— Consigne a —
Recopiez mot pour mot le passage de l'extrait sur la première communion, de « Ma première communion » à « des curiosités infinies. ».

Ma première communion faite, on me ramena au Mortier (1818). On m’avait déclaré, en sortant de l’église des Petits-Pères, où j’avais reçu le sacrement de l’eucharistie, que désormais je n’étais plus une enfant. Je me le tenais pour dit, sans trop entendre ce que cela pouvait bien signifier ; et, de fait, ma vie commença de prendre plus d’intensité. La sève de la jeunesse montait; avec elle, des curiosités infinies.

— Données de l'exercice —
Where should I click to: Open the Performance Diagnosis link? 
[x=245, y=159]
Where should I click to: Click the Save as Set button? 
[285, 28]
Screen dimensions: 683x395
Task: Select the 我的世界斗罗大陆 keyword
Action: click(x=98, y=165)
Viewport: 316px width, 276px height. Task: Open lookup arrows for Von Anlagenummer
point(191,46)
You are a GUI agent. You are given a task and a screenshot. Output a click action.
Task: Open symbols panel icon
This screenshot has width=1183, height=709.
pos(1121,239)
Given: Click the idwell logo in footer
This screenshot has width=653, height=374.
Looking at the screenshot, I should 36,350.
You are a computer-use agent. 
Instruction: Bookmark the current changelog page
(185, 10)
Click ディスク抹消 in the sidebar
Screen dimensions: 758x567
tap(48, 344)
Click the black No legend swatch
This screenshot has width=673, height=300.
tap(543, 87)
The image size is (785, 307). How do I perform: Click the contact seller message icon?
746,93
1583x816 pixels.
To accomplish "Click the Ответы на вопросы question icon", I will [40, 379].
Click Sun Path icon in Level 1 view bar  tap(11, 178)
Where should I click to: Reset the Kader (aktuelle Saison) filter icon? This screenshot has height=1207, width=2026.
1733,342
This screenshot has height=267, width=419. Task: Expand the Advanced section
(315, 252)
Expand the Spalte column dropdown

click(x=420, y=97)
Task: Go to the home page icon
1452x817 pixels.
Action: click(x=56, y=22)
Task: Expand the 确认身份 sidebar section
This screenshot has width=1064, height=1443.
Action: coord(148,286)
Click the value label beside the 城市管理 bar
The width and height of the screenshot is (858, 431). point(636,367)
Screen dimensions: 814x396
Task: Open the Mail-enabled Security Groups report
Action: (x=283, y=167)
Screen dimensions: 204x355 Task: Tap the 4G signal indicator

— Consigne b —
Réécrivez sous forme de tableau Markdown, avec les colonnes « Numéro » et « Ligne », uniquement les lignes des entrées allant de la ligne avec « Given: Click the idwell logo in footer » à la ligne avec « will [40, 379]. », ces deux lignes comprises. Laissez de côté les lignes vides.

— Réponse attendue a —
Ma première communion faite, on me ramena au Mortier (1818). On m’avait déclaré, en sortant de l’église des Petits-Pères, où j’avais reçu le sacrement de l’eucharistie, que désormais je n’étais plus une enfant. Je me le tenais pour dit, sans trop entendre ce que cela pouvait bien signifier ; et, de fait, ma vie commença de prendre plus d’intensité. La sève de la jeunesse montait; avec elle, des curiosités infinies.

— Réponse attendue b —
| Numéro | Ligne |
|---|---|
| 1 | Given: Click the idwell logo in footer |
| 2 | This screenshot has width=653, height=374. |
| 3 | Looking at the screenshot, I should 36,350. |
| 4 | You are a computer-use agent.  |
| 5 | Instruction: Bookmark the current changelog page |
| 6 | (185, 10) |
| 7 | Click ディスク抹消 in the sidebar |
| 8 | Screen dimensions: 758x567 |
| 9 | tap(48, 344) |
| 10 | Click the black No legend swatch |
| 11 | This screenshot has width=673, height=300. |
| 12 | tap(543, 87) |
| 13 | The image size is (785, 307). How do I perform: Click the contact seller message icon? |
| 14 | 746,93 |
| 15 | 1583x816 pixels. |
| 16 | To accomplish "Click the Ответы на вопросы question icon", I will [40, 379]. |